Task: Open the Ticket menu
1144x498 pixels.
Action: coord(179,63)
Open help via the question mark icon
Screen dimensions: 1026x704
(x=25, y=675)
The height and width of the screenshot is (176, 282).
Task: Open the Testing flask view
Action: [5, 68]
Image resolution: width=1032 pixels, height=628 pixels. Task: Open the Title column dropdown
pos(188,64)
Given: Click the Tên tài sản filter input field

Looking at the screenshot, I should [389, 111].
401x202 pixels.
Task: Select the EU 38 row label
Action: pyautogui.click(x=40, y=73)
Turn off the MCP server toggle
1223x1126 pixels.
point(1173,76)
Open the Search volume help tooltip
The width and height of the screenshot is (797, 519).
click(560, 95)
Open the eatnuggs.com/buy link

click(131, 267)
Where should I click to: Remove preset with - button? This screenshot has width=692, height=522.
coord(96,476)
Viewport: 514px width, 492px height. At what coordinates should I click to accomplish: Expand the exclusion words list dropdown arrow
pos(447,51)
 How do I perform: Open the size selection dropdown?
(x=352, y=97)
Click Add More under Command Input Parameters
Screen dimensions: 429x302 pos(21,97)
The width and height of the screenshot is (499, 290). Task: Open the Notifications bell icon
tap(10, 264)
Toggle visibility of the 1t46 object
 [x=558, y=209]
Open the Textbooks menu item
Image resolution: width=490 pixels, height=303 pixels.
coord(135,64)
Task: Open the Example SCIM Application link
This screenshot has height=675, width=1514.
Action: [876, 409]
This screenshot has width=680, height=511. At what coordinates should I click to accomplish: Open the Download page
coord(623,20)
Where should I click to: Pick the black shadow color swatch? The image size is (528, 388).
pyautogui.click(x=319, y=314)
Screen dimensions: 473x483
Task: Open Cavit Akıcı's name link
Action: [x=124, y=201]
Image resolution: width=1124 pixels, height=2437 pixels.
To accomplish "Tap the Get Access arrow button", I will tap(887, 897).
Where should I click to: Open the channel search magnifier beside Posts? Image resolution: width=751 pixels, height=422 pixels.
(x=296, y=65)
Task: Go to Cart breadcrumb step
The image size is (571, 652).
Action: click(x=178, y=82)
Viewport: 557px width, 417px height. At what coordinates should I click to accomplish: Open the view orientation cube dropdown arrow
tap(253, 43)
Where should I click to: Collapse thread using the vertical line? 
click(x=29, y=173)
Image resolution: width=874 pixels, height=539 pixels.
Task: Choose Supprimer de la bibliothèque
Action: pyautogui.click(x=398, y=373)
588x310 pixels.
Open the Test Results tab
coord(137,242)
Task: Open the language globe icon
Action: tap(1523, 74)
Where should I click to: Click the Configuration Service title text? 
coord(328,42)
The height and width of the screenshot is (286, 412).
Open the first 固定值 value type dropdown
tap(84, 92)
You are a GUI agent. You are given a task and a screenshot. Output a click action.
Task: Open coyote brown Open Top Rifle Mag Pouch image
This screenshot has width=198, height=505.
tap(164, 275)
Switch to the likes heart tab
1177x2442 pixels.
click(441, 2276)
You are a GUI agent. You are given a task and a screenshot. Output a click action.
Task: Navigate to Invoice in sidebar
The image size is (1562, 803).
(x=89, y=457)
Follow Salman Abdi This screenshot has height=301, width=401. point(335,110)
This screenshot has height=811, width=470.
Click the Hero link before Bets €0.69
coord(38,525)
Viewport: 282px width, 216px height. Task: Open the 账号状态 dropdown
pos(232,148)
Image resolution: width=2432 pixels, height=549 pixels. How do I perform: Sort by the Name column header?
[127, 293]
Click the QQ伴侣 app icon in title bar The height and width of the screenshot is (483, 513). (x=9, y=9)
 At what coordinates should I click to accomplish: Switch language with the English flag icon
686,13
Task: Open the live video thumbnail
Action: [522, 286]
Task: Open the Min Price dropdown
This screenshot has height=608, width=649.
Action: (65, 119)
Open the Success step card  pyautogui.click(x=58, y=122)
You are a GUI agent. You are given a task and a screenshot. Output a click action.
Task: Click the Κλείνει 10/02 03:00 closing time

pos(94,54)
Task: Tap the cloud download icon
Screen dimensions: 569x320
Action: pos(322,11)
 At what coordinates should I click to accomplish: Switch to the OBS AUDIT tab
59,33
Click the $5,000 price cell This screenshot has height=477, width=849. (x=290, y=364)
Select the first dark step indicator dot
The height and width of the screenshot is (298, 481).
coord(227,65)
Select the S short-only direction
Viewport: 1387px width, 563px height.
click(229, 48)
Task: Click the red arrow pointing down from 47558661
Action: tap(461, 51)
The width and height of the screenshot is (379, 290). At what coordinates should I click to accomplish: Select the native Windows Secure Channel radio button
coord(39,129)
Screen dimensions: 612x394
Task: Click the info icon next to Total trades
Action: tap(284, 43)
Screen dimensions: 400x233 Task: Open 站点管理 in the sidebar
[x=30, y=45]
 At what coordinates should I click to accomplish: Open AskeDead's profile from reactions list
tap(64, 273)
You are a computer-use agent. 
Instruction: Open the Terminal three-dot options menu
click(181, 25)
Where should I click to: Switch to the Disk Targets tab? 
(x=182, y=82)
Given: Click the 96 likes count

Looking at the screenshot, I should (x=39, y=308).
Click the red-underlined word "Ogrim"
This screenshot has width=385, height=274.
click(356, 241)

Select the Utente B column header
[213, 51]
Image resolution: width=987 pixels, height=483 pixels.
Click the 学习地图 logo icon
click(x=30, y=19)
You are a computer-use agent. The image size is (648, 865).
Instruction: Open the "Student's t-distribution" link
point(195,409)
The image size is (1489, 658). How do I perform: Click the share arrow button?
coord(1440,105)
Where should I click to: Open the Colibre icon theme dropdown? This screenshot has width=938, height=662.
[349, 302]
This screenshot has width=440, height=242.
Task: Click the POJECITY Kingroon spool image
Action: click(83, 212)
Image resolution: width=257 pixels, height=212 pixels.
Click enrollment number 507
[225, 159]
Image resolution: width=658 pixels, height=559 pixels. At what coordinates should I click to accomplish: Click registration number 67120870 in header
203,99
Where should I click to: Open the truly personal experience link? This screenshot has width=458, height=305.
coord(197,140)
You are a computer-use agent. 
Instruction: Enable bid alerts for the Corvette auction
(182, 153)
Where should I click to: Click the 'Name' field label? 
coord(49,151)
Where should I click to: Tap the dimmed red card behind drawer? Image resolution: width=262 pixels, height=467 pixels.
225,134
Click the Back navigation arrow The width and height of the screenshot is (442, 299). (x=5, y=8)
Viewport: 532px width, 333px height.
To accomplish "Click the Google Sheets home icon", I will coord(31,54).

═══

Each line of the data above is to be duplicated exactly.

## YOUR SOLUTION
Task: Open the Ticket menu
1144x498 pixels.
Action: coord(179,63)
Open help via the question mark icon
Screen dimensions: 1026x704
(x=25, y=675)
The height and width of the screenshot is (176, 282).
Task: Open the Testing flask view
Action: [5, 68]
Image resolution: width=1032 pixels, height=628 pixels. Task: Open the Title column dropdown
pos(188,64)
Given: Click the Tên tài sản filter input field

Looking at the screenshot, I should [389, 111].
401x202 pixels.
Task: Select the EU 38 row label
Action: pyautogui.click(x=40, y=73)
Turn off the MCP server toggle
1223x1126 pixels.
point(1173,76)
Open the Search volume help tooltip
The width and height of the screenshot is (797, 519).
click(560, 95)
Open the eatnuggs.com/buy link

click(131, 267)
Where should I click to: Remove preset with - button? This screenshot has width=692, height=522.
coord(96,476)
Viewport: 514px width, 492px height. At what coordinates should I click to accomplish: Expand the exclusion words list dropdown arrow
pos(447,51)
 How do I perform: Open the size selection dropdown?
(x=352, y=97)
Click Add More under Command Input Parameters
Screen dimensions: 429x302 pos(21,97)
The width and height of the screenshot is (499, 290). Task: Open the Notifications bell icon
tap(10, 264)
Toggle visibility of the 1t46 object
 [x=558, y=209]
Open the Textbooks menu item
Image resolution: width=490 pixels, height=303 pixels.
coord(135,64)
Task: Open the Example SCIM Application link
This screenshot has height=675, width=1514.
Action: [876, 409]
This screenshot has width=680, height=511. At what coordinates should I click to accomplish: Open the Download page
coord(623,20)
Where should I click to: Pick the black shadow color swatch? The image size is (528, 388).
pyautogui.click(x=319, y=314)
Screen dimensions: 473x483
Task: Open Cavit Akıcı's name link
Action: [x=124, y=201]
Image resolution: width=1124 pixels, height=2437 pixels.
To accomplish "Tap the Get Access arrow button", I will tap(887, 897).
Where should I click to: Open the channel search magnifier beside Posts? Image resolution: width=751 pixels, height=422 pixels.
(x=296, y=65)
Task: Go to Cart breadcrumb step
The image size is (571, 652).
Action: click(x=178, y=82)
Viewport: 557px width, 417px height. At what coordinates should I click to accomplish: Open the view orientation cube dropdown arrow
tap(253, 43)
Where should I click to: Collapse thread using the vertical line? 
click(x=29, y=173)
Image resolution: width=874 pixels, height=539 pixels.
Task: Choose Supprimer de la bibliothèque
Action: pyautogui.click(x=398, y=373)
588x310 pixels.
Open the Test Results tab
coord(137,242)
Task: Open the language globe icon
Action: tap(1523, 74)
Where should I click to: Click the Configuration Service title text? 
coord(328,42)
The height and width of the screenshot is (286, 412).
Open the first 固定值 value type dropdown
tap(84, 92)
You are a GUI agent. You are given a task and a screenshot. Output a click action.
Task: Open coyote brown Open Top Rifle Mag Pouch image
This screenshot has width=198, height=505.
tap(164, 275)
Switch to the likes heart tab
1177x2442 pixels.
click(441, 2276)
You are a GUI agent. You are given a task and a screenshot. Output a click action.
Task: Navigate to Invoice in sidebar
The image size is (1562, 803).
(x=89, y=457)
Follow Salman Abdi This screenshot has height=301, width=401. point(335,110)
This screenshot has height=811, width=470.
Click the Hero link before Bets €0.69
coord(38,525)
Viewport: 282px width, 216px height. Task: Open the 账号状态 dropdown
pos(232,148)
Image resolution: width=2432 pixels, height=549 pixels. How do I perform: Sort by the Name column header?
[127, 293]
Click the QQ伴侣 app icon in title bar The height and width of the screenshot is (483, 513). (x=9, y=9)
 At what coordinates should I click to accomplish: Switch language with the English flag icon
686,13
Task: Open the live video thumbnail
Action: [522, 286]
Task: Open the Min Price dropdown
This screenshot has height=608, width=649.
Action: (65, 119)
Open the Success step card  pyautogui.click(x=58, y=122)
You are a GUI agent. You are given a task and a screenshot. Output a click action.
Task: Click the Κλείνει 10/02 03:00 closing time

pos(94,54)
Task: Tap the cloud download icon
Screen dimensions: 569x320
Action: pos(322,11)
 At what coordinates should I click to accomplish: Switch to the OBS AUDIT tab
59,33
Click the $5,000 price cell This screenshot has height=477, width=849. (x=290, y=364)
Select the first dark step indicator dot
The height and width of the screenshot is (298, 481).
coord(227,65)
Select the S short-only direction
Viewport: 1387px width, 563px height.
click(229, 48)
Task: Click the red arrow pointing down from 47558661
Action: tap(461, 51)
The width and height of the screenshot is (379, 290). At what coordinates should I click to accomplish: Select the native Windows Secure Channel radio button
coord(39,129)
Screen dimensions: 612x394
Task: Click the info icon next to Total trades
Action: tap(284, 43)
Screen dimensions: 400x233 Task: Open 站点管理 in the sidebar
[x=30, y=45]
 At what coordinates should I click to accomplish: Open AskeDead's profile from reactions list
tap(64, 273)
You are a computer-use agent. 
Instruction: Open the Terminal three-dot options menu
click(181, 25)
Where should I click to: Switch to the Disk Targets tab? 
(x=182, y=82)
Given: Click the 96 likes count

Looking at the screenshot, I should (x=39, y=308).
Click the red-underlined word "Ogrim"
This screenshot has width=385, height=274.
click(356, 241)

Select the Utente B column header
[213, 51]
Image resolution: width=987 pixels, height=483 pixels.
Click the 学习地图 logo icon
click(x=30, y=19)
You are a computer-use agent. The image size is (648, 865).
Instruction: Open the "Student's t-distribution" link
point(195,409)
The image size is (1489, 658). How do I perform: Click the share arrow button?
coord(1440,105)
Where should I click to: Open the Colibre icon theme dropdown? This screenshot has width=938, height=662.
[349, 302]
This screenshot has width=440, height=242.
Task: Click the POJECITY Kingroon spool image
Action: click(83, 212)
Image resolution: width=257 pixels, height=212 pixels.
Click enrollment number 507
[225, 159]
Image resolution: width=658 pixels, height=559 pixels. At what coordinates should I click to accomplish: Click registration number 67120870 in header
203,99
Where should I click to: Open the truly personal experience link? This screenshot has width=458, height=305.
coord(197,140)
You are a computer-use agent. 
Instruction: Enable bid alerts for the Corvette auction
(182, 153)
Where should I click to: Click the 'Name' field label? 
coord(49,151)
Where should I click to: Tap the dimmed red card behind drawer? Image resolution: width=262 pixels, height=467 pixels.
225,134
Click the Back navigation arrow The width and height of the screenshot is (442, 299). (x=5, y=8)
Viewport: 532px width, 333px height.
To accomplish "Click the Google Sheets home icon", I will coord(31,54).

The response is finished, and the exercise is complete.